Thursday, May 5, 2011

Eggs Dillingham

My father didn't really know how to cook, but he was responsible for two of my fondest childhood food memories. One was for a "recipe" he made for us on Sunday mornings called Tomato Surprise. We weren't allowed in the kitchen while he made it, not that it was all that hard to figure out. It was condensed cream of tomato soup made with heavy cream (may the saints preserve us!) and garnished with homemade, butter-fried croutons (may the saints preserve us again). Mmmmmmm.

The second dish was a breakfast concoction called Eggs Dillingham. To make Eggs Dillingham (named for a college buddy of my father's), you fried up two pieces of bacon, cut a hole in a slice of bread and centered the hole over the bacon in the pan. Then you cracked an egg into the hole and let the thing cook up into a wonderful egg-bacon sandwich glued together by the egg. In the meantime, the piece of bread that was cut out was also frying in the bacon fat. (Wait, where are those saints? I need them.)

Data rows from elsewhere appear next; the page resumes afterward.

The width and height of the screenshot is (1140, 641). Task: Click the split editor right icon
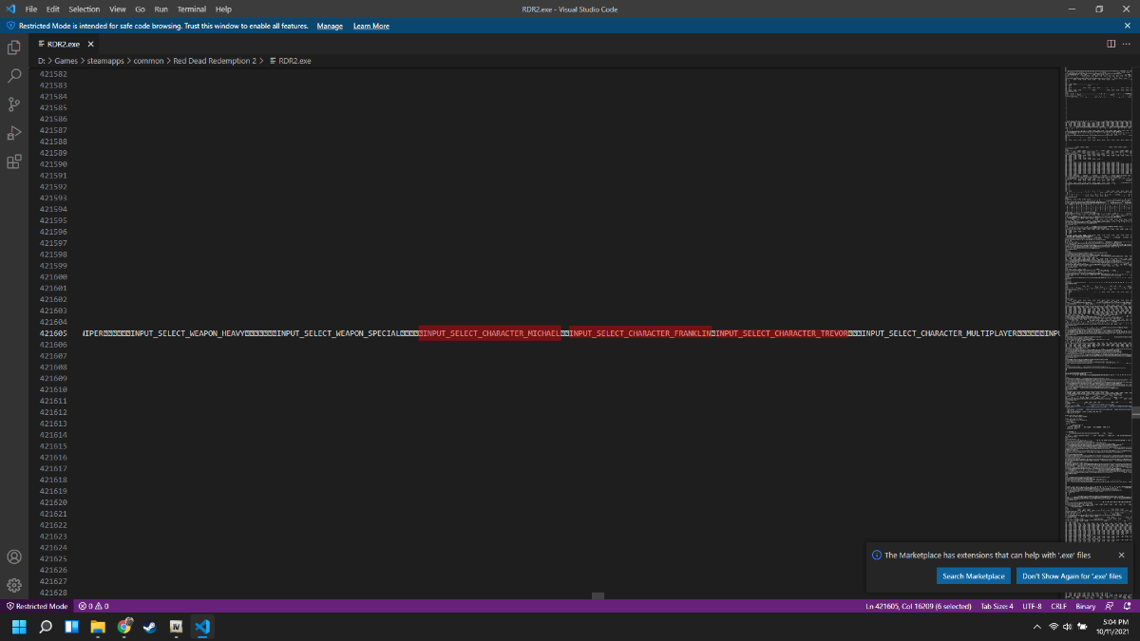point(1110,44)
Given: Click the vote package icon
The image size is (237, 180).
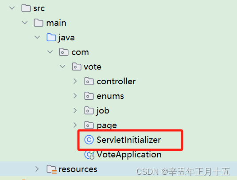Looking at the screenshot, I should click(77, 67).
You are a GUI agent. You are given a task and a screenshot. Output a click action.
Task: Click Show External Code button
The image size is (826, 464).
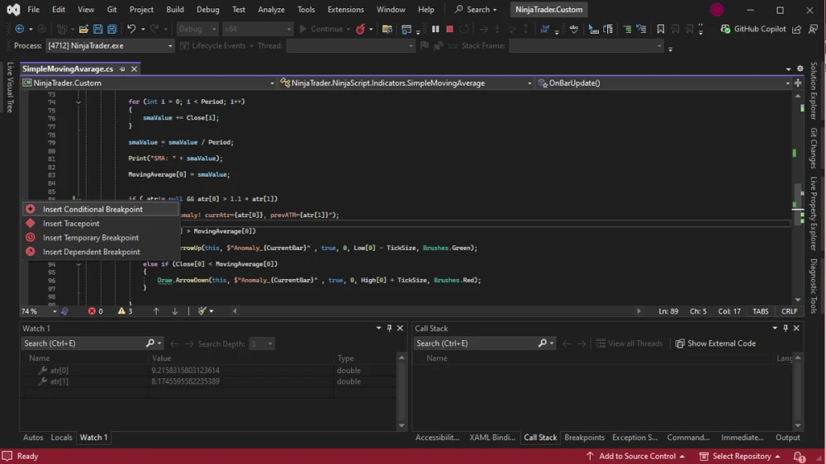coord(715,343)
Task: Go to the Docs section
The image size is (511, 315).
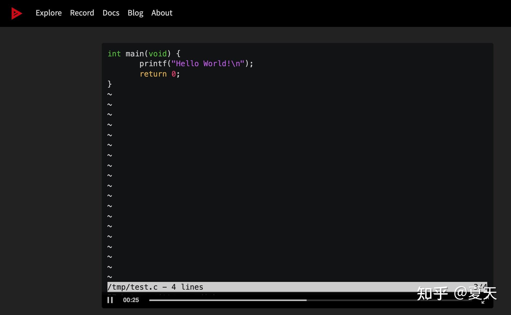Action: 111,13
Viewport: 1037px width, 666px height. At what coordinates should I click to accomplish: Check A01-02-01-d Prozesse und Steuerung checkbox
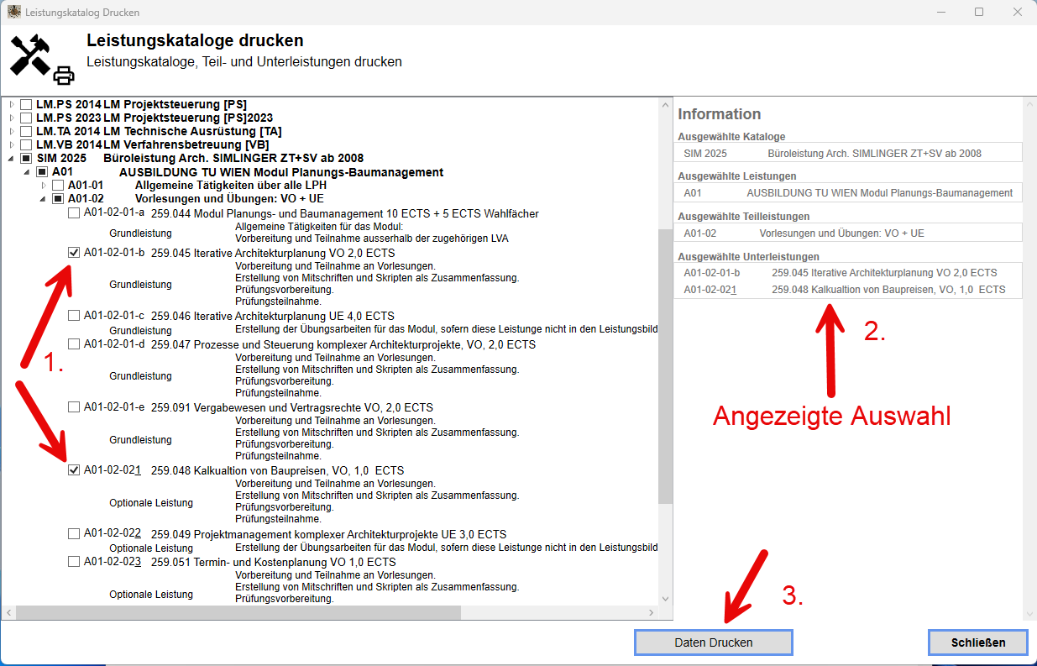click(74, 343)
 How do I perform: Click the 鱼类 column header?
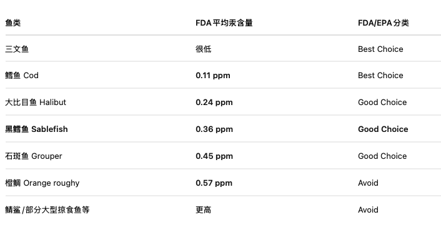(x=13, y=23)
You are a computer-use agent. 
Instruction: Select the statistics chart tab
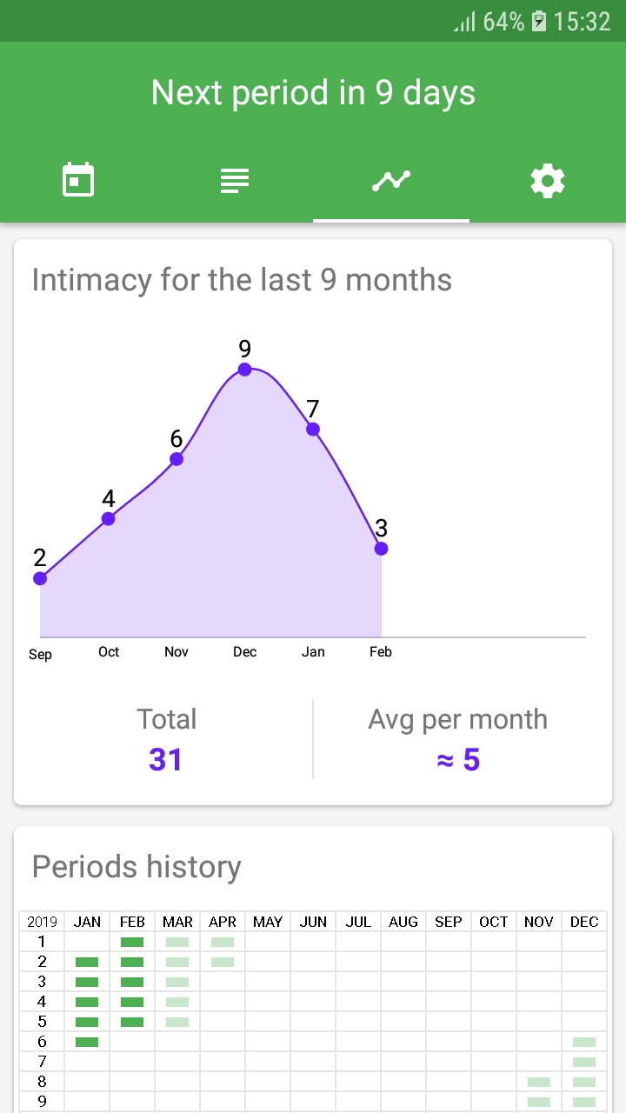(x=391, y=181)
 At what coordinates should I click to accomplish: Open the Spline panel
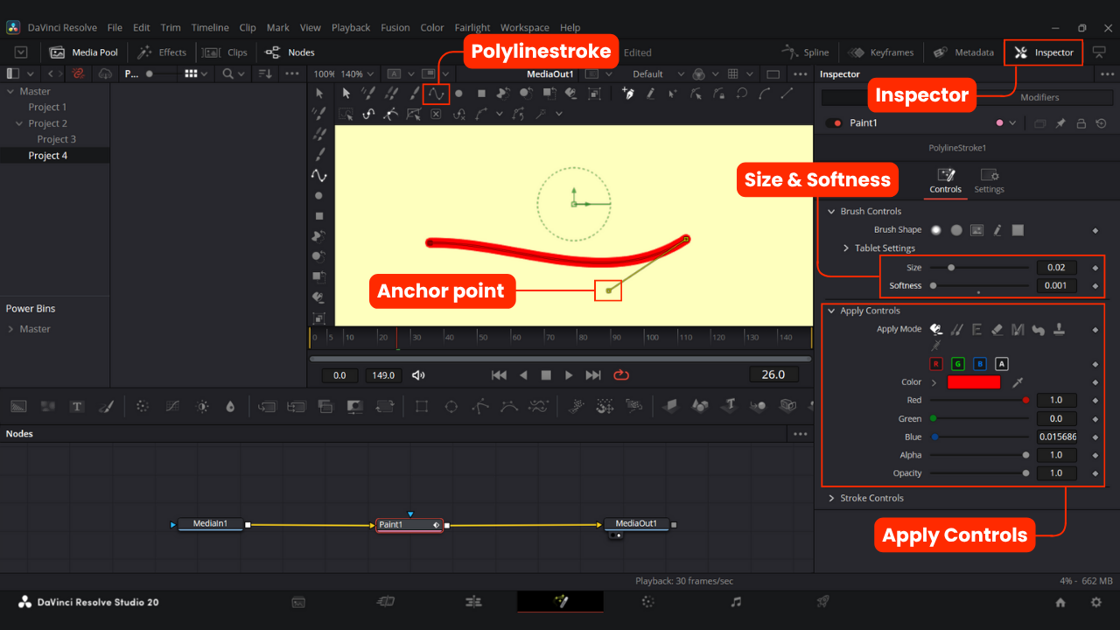[805, 53]
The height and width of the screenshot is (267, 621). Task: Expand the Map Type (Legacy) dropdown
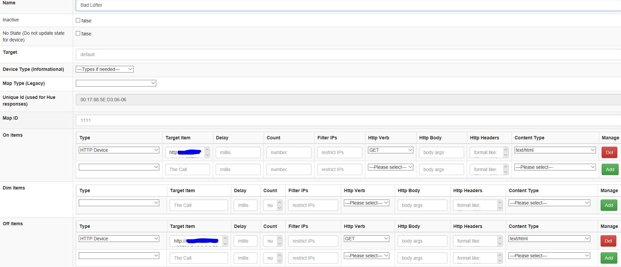pos(116,83)
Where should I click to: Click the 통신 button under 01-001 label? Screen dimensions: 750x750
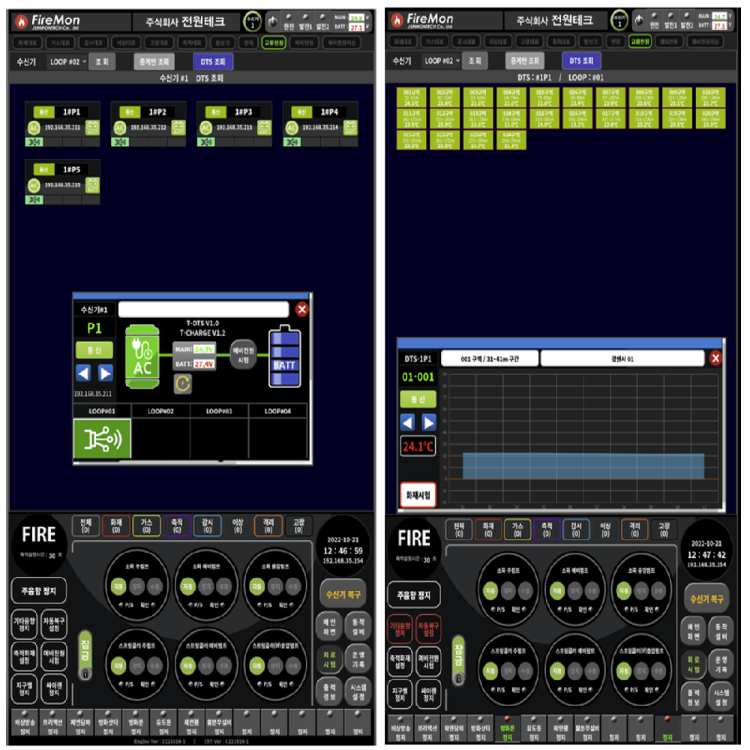tap(418, 398)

We had this dish at home, but we also cooked it over many a campfire. The concept of Eggs Dillingham came in particularly handy when my family used to make an annual canoe pilgrimage to a small island in the middle of a Wisconsin lake. There we built a campfire and put a flat rock in the fire to heat up and serve as our "skillet." Once the rock was hot, we used the bacon to grease the rock, and then the bread with the hole torn out of it served to keep the egg from running off the rock.

I don't think I've ever had food that tasted as good as Eggs Dillingham on Scattering Rice Island.

The map above represents our canoe journey from Otter Lake to the island in Scattering Rice Lake.